Collected data
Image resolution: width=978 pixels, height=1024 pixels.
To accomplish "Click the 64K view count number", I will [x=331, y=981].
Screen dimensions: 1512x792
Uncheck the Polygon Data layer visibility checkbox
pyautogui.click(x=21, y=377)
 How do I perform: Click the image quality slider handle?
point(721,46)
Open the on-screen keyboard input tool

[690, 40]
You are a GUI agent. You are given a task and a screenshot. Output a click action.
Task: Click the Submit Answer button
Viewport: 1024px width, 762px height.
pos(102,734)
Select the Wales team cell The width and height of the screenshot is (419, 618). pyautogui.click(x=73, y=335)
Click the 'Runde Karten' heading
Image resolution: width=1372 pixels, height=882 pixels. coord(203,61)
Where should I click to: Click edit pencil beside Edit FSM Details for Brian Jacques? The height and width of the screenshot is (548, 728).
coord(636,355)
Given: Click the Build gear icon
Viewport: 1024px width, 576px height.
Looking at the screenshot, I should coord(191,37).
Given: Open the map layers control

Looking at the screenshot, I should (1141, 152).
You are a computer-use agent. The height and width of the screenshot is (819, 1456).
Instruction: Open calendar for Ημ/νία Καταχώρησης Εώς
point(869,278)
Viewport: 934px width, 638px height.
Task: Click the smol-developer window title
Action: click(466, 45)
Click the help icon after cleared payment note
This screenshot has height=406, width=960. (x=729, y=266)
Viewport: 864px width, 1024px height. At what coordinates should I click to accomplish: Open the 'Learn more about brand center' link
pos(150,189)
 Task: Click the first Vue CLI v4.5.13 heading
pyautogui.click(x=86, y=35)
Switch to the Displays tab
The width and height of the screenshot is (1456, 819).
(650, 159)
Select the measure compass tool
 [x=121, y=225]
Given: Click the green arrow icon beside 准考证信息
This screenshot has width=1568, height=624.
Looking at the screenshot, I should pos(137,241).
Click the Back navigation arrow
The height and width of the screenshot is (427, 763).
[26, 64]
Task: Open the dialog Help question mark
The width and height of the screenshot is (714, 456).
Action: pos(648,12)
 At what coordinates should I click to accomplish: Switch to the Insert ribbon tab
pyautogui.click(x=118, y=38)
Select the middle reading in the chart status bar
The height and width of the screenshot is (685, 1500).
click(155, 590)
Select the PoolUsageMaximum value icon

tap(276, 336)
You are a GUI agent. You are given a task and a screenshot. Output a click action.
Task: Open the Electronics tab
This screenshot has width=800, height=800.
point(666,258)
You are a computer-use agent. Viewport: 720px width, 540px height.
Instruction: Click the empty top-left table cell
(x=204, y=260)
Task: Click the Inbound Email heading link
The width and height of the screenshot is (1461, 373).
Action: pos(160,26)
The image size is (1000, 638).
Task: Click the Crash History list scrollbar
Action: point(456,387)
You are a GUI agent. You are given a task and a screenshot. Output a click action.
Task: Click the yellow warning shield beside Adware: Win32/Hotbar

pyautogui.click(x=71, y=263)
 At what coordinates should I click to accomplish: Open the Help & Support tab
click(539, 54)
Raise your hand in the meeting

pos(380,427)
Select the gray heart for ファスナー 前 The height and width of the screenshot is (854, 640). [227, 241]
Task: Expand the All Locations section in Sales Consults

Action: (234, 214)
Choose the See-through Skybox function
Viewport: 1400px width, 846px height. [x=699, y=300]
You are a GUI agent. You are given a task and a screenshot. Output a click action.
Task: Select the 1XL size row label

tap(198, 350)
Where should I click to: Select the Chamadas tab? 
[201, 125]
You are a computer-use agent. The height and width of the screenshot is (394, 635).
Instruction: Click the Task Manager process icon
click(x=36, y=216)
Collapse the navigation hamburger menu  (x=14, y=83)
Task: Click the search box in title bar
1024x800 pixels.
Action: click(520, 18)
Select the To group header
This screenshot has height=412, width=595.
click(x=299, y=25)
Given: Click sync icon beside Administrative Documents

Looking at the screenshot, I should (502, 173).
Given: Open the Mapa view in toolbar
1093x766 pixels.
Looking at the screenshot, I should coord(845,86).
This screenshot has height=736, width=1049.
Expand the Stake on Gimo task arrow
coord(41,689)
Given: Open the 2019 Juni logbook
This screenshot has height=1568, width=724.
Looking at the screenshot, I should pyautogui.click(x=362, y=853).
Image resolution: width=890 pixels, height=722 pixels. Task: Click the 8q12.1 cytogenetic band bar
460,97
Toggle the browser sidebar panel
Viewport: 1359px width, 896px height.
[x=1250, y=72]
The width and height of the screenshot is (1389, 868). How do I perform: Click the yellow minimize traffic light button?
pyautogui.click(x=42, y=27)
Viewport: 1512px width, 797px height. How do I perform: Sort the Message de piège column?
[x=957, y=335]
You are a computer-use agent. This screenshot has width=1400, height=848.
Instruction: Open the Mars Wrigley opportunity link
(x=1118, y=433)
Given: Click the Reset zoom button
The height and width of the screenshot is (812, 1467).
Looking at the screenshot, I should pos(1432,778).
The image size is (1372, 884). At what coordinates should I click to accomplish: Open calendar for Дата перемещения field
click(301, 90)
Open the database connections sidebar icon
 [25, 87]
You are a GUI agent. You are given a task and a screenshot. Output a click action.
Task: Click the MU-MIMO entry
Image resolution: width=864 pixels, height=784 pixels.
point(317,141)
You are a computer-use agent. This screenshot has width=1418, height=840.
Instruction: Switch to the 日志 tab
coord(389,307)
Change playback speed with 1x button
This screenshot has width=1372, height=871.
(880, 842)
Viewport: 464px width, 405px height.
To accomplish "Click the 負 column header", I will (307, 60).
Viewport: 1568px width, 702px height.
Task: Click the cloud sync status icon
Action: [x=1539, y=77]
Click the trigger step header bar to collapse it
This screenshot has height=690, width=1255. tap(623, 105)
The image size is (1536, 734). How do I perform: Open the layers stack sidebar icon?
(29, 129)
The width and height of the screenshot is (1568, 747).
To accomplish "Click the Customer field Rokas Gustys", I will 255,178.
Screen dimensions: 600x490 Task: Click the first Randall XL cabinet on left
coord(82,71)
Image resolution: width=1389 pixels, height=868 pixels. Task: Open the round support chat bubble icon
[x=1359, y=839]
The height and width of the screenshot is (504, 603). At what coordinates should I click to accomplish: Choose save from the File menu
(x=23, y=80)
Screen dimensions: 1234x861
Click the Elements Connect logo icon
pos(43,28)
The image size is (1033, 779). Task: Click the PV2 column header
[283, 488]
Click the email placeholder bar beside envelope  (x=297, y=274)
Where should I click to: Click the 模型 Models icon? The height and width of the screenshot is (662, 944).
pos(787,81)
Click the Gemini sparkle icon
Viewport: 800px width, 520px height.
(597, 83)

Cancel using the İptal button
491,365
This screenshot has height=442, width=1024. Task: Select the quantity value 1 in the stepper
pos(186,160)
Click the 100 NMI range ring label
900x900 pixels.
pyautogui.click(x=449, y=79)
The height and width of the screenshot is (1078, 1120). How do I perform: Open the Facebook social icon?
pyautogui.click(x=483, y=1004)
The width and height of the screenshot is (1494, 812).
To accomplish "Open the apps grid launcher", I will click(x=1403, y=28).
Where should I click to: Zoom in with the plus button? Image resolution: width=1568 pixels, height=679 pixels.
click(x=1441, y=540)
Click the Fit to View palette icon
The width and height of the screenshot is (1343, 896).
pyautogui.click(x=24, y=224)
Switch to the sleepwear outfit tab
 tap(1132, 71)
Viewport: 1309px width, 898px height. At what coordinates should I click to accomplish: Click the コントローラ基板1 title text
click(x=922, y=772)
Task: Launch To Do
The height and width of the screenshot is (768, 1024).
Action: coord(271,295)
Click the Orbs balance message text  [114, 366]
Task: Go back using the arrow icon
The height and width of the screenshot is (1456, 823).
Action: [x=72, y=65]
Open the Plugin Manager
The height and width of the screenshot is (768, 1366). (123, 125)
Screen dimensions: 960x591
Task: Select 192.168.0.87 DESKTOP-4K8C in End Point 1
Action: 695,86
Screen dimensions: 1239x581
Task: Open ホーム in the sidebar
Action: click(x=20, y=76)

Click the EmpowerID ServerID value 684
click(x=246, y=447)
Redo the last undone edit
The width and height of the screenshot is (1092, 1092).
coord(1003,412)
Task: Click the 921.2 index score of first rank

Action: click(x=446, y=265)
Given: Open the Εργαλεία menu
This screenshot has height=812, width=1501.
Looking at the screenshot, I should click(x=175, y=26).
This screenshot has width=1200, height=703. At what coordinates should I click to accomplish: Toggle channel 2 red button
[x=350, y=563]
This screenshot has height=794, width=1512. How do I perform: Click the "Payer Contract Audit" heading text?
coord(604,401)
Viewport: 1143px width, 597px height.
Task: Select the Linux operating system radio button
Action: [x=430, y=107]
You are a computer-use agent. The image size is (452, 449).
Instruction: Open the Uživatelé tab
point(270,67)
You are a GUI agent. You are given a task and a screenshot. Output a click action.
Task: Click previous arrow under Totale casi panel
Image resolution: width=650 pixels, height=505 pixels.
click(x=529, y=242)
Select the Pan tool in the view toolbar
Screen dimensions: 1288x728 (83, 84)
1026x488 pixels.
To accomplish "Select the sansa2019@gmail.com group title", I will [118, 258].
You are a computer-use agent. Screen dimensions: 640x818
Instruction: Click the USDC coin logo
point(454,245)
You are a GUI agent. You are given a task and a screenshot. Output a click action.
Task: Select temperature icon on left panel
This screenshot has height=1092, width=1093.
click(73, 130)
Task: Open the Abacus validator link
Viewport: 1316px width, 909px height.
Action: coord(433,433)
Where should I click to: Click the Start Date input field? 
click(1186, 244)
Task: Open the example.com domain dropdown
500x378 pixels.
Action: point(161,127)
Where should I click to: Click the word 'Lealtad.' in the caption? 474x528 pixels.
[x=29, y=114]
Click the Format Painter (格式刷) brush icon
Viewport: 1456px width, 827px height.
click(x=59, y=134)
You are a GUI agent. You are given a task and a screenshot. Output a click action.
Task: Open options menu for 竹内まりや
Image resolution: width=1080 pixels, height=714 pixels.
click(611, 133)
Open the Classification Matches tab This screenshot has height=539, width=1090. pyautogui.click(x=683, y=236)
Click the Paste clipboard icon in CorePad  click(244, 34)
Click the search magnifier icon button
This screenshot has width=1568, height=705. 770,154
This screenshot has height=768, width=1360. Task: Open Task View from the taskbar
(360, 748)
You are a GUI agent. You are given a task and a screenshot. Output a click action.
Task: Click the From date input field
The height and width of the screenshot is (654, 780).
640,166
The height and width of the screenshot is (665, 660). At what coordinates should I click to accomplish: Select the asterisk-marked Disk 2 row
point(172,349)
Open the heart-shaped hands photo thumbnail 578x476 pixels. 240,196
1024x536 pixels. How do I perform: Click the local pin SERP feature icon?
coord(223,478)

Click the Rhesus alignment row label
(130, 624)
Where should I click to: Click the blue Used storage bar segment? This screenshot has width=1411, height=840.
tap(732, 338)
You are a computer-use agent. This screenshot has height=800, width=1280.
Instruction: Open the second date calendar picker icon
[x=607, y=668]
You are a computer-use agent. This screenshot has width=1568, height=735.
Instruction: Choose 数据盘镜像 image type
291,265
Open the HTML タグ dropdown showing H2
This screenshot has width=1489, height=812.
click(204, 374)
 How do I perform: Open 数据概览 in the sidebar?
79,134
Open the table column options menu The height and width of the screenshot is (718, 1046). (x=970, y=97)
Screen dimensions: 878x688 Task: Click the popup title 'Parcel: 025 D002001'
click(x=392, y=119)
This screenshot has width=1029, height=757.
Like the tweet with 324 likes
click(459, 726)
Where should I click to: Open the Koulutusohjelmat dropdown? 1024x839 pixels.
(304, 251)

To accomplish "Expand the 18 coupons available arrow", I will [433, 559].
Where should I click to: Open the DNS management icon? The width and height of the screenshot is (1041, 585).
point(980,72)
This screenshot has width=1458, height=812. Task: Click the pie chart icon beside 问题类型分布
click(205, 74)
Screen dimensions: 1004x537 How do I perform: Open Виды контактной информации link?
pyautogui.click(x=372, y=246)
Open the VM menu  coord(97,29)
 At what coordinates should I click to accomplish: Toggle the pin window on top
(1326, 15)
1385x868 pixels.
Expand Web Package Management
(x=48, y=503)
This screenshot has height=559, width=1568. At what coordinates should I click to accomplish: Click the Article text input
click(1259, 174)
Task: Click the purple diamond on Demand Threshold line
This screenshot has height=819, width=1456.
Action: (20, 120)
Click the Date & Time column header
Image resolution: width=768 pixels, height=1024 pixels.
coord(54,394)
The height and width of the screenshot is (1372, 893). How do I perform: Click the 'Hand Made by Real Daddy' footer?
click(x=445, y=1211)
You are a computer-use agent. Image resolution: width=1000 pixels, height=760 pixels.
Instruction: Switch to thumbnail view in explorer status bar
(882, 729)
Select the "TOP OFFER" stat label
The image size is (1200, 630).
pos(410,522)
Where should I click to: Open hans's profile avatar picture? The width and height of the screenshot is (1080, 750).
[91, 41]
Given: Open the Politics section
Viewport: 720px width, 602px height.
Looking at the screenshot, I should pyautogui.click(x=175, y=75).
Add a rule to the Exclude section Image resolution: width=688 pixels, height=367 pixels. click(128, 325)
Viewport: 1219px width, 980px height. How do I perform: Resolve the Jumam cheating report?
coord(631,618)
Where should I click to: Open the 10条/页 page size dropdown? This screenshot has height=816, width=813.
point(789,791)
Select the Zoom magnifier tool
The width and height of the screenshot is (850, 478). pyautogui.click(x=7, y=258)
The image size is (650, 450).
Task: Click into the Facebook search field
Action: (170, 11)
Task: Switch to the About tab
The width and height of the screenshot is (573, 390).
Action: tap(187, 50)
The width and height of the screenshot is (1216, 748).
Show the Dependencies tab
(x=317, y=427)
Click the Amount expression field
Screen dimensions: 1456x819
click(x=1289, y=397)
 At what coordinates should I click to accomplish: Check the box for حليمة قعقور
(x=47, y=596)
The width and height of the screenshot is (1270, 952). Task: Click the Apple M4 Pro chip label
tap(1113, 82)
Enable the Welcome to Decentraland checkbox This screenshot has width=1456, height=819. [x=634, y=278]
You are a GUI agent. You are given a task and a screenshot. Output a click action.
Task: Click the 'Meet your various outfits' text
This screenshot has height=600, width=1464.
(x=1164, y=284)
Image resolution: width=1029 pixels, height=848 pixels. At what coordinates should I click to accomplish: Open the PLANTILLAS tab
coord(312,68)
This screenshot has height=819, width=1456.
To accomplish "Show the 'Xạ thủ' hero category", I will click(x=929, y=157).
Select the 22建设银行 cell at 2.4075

Instructions for the task => Reproduce the listing above verbatim, beginning at the line that contains "Image resolution: width=890" and stopping after the line that contains "click(301, 90)".

The result =>
Image resolution: width=890 pixels, height=722 pixels. Task: Click the 8q12.1 cytogenetic band bar
460,97
Toggle the browser sidebar panel
Viewport: 1359px width, 896px height.
[x=1250, y=72]
The width and height of the screenshot is (1389, 868). How do I perform: Click the yellow minimize traffic light button?
pyautogui.click(x=42, y=27)
Viewport: 1512px width, 797px height. How do I perform: Sort the Message de piège column?
[x=957, y=335]
You are a computer-use agent. This screenshot has width=1400, height=848.
Instruction: Open the Mars Wrigley opportunity link
(x=1118, y=433)
Given: Click the Reset zoom button
The height and width of the screenshot is (812, 1467).
Looking at the screenshot, I should pos(1432,778).
The image size is (1372, 884). At what coordinates should I click to accomplish: Open calendar for Дата перемещения field
click(301, 90)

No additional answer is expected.